To do:
Output exactly those lines of the data that lie between the line containing "Open the invoice" and the final line, both ends counted.

Supplied information Start Marker

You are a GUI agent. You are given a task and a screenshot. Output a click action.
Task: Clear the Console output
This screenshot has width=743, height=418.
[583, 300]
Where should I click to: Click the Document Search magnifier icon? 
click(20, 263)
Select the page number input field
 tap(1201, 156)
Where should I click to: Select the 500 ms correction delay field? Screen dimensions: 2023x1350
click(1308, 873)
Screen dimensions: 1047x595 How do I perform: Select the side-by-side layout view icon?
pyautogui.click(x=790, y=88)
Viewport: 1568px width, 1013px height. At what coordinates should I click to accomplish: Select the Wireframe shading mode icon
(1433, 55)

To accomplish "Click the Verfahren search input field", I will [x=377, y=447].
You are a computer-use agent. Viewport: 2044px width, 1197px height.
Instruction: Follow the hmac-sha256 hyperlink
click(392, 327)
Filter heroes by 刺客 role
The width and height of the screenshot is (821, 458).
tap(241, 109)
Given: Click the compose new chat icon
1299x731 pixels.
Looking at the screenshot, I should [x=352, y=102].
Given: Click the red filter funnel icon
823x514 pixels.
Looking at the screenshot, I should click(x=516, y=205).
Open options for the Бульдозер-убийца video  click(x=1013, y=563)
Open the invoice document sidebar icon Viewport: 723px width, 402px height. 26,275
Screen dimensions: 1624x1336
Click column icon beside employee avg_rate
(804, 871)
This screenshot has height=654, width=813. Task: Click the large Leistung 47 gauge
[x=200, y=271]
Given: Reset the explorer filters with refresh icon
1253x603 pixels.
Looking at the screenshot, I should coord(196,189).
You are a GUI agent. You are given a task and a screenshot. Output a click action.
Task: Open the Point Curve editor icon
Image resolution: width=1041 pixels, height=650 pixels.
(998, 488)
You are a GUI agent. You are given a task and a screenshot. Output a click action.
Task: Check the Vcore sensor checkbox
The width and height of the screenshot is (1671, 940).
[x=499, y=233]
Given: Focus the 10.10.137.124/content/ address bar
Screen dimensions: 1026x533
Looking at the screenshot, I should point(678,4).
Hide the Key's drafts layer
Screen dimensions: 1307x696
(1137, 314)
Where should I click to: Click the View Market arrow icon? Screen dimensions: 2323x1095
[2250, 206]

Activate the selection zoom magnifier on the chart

Supplied information End Marker

Task answer:
Open the invoice document sidebar icon Viewport: 723px width, 402px height. 26,275
Screen dimensions: 1624x1336
Click column icon beside employee avg_rate
(804, 871)
This screenshot has height=654, width=813. Task: Click the large Leistung 47 gauge
[x=200, y=271]
Given: Reset the explorer filters with refresh icon
1253x603 pixels.
Looking at the screenshot, I should coord(196,189).
You are a GUI agent. You are given a task and a screenshot. Output a click action.
Task: Open the Point Curve editor icon
Image resolution: width=1041 pixels, height=650 pixels.
(998, 488)
You are a GUI agent. You are given a task and a screenshot. Output a click action.
Task: Check the Vcore sensor checkbox
The width and height of the screenshot is (1671, 940).
[x=499, y=233]
Given: Focus the 10.10.137.124/content/ address bar
Screen dimensions: 1026x533
Looking at the screenshot, I should point(678,4).
Hide the Key's drafts layer
Screen dimensions: 1307x696
(1137, 314)
Where should I click to: Click the View Market arrow icon? Screen dimensions: 2323x1095
[2250, 206]

Activate the selection zoom magnifier on the chart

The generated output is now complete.